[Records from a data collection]
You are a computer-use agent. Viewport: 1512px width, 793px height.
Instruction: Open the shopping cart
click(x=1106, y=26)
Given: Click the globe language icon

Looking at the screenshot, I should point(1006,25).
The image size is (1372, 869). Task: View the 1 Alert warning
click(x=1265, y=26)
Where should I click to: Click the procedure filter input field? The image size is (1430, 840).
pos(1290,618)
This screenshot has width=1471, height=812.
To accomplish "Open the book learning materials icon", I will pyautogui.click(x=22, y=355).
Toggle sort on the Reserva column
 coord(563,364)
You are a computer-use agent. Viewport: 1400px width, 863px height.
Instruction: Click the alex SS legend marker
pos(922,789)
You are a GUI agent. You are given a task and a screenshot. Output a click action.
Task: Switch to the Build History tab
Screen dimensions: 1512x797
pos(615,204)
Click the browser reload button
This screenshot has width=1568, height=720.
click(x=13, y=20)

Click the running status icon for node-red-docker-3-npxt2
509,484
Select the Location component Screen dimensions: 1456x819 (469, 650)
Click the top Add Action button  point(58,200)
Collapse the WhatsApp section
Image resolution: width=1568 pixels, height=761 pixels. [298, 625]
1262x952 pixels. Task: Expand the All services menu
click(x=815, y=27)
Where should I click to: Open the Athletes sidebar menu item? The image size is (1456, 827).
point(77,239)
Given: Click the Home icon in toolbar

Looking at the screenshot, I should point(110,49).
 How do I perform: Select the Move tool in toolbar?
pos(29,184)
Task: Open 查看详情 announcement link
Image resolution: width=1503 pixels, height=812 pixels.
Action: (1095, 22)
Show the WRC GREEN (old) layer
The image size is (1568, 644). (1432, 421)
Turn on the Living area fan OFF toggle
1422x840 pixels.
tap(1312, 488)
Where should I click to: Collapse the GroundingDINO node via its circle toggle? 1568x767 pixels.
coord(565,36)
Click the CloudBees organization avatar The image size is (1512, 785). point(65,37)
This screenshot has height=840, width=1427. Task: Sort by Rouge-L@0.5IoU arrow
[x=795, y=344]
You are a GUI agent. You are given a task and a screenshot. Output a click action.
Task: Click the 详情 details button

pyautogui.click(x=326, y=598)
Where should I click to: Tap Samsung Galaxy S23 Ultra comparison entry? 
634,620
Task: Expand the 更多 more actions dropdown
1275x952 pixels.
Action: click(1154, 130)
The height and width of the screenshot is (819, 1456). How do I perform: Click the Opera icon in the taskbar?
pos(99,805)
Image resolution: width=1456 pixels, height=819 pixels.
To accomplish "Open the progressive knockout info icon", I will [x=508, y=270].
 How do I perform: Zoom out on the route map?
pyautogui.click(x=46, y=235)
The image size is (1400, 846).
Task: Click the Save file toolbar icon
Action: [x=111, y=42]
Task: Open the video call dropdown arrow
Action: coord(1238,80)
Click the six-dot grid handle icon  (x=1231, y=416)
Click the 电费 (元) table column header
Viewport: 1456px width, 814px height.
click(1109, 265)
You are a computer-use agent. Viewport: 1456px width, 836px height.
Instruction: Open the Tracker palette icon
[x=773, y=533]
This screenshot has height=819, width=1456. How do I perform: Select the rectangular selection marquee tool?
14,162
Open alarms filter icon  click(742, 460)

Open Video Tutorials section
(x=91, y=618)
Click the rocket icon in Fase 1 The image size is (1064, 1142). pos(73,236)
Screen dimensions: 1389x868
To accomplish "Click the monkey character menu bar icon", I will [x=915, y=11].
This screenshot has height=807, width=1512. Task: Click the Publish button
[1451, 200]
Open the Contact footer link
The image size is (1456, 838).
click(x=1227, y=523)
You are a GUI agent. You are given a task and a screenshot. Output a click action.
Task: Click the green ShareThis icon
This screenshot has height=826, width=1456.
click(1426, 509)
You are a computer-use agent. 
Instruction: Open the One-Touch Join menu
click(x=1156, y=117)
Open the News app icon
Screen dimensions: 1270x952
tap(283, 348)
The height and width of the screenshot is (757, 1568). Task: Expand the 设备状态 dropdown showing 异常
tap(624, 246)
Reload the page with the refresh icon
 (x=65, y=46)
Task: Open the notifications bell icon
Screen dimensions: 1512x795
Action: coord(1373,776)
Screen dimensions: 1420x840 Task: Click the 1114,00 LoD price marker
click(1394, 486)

## BRIEF
Please reproduce all of the records exactly as they stand.

## YOUR SOLUTION
You are a computer-use agent. Viewport: 1512px width, 793px height.
Instruction: Open the shopping cart
click(x=1106, y=26)
Given: Click the globe language icon

Looking at the screenshot, I should point(1006,25).
The image size is (1372, 869). Task: View the 1 Alert warning
click(x=1265, y=26)
Where should I click to: Click the procedure filter input field? The image size is (1430, 840).
pos(1290,618)
This screenshot has width=1471, height=812.
To accomplish "Open the book learning materials icon", I will pyautogui.click(x=22, y=355).
Toggle sort on the Reserva column
 coord(563,364)
You are a computer-use agent. Viewport: 1400px width, 863px height.
Instruction: Click the alex SS legend marker
pos(922,789)
You are a GUI agent. You are given a task and a screenshot. Output a click action.
Task: Switch to the Build History tab
Screen dimensions: 1512x797
pos(615,204)
Click the browser reload button
This screenshot has width=1568, height=720.
click(x=13, y=20)

Click the running status icon for node-red-docker-3-npxt2
509,484
Select the Location component Screen dimensions: 1456x819 (469, 650)
Click the top Add Action button  point(58,200)
Collapse the WhatsApp section
Image resolution: width=1568 pixels, height=761 pixels. [298, 625]
1262x952 pixels. Task: Expand the All services menu
click(x=815, y=27)
Where should I click to: Open the Athletes sidebar menu item? The image size is (1456, 827).
point(77,239)
Given: Click the Home icon in toolbar

Looking at the screenshot, I should point(110,49).
 How do I perform: Select the Move tool in toolbar?
pos(29,184)
Task: Open 查看详情 announcement link
Image resolution: width=1503 pixels, height=812 pixels.
Action: (1095, 22)
Show the WRC GREEN (old) layer
The image size is (1568, 644). (1432, 421)
Turn on the Living area fan OFF toggle
1422x840 pixels.
tap(1312, 488)
Where should I click to: Collapse the GroundingDINO node via its circle toggle? 1568x767 pixels.
coord(565,36)
Click the CloudBees organization avatar The image size is (1512, 785). point(65,37)
This screenshot has height=840, width=1427. Task: Sort by Rouge-L@0.5IoU arrow
[x=795, y=344]
You are a GUI agent. You are given a task and a screenshot. Output a click action.
Task: Click the 详情 details button

pyautogui.click(x=326, y=598)
Where should I click to: Tap Samsung Galaxy S23 Ultra comparison entry? 
634,620
Task: Expand the 更多 more actions dropdown
1275x952 pixels.
Action: click(1154, 130)
The height and width of the screenshot is (819, 1456). How do I perform: Click the Opera icon in the taskbar?
pos(99,805)
Image resolution: width=1456 pixels, height=819 pixels.
To accomplish "Open the progressive knockout info icon", I will [x=508, y=270].
 How do I perform: Zoom out on the route map?
pyautogui.click(x=46, y=235)
The image size is (1400, 846).
Task: Click the Save file toolbar icon
Action: [x=111, y=42]
Task: Open the video call dropdown arrow
Action: coord(1238,80)
Click the six-dot grid handle icon  (x=1231, y=416)
Click the 电费 (元) table column header
Viewport: 1456px width, 814px height.
click(1109, 265)
You are a computer-use agent. Viewport: 1456px width, 836px height.
Instruction: Open the Tracker palette icon
[x=773, y=533]
This screenshot has height=819, width=1456. How do I perform: Select the rectangular selection marquee tool?
14,162
Open alarms filter icon  click(742, 460)

Open Video Tutorials section
(x=91, y=618)
Click the rocket icon in Fase 1 The image size is (1064, 1142). pos(73,236)
Screen dimensions: 1389x868
To accomplish "Click the monkey character menu bar icon", I will [x=915, y=11].
This screenshot has height=807, width=1512. Task: Click the Publish button
[1451, 200]
Open the Contact footer link
The image size is (1456, 838).
click(x=1227, y=523)
You are a GUI agent. You are given a task and a screenshot. Output a click action.
Task: Click the green ShareThis icon
This screenshot has height=826, width=1456.
click(1426, 509)
You are a computer-use agent. 
Instruction: Open the One-Touch Join menu
click(x=1156, y=117)
Open the News app icon
Screen dimensions: 1270x952
tap(283, 348)
The height and width of the screenshot is (757, 1568). Task: Expand the 设备状态 dropdown showing 异常
tap(624, 246)
Reload the page with the refresh icon
 (x=65, y=46)
Task: Open the notifications bell icon
Screen dimensions: 1512x795
Action: coord(1373,776)
Screen dimensions: 1420x840 Task: Click the 1114,00 LoD price marker
click(1394, 486)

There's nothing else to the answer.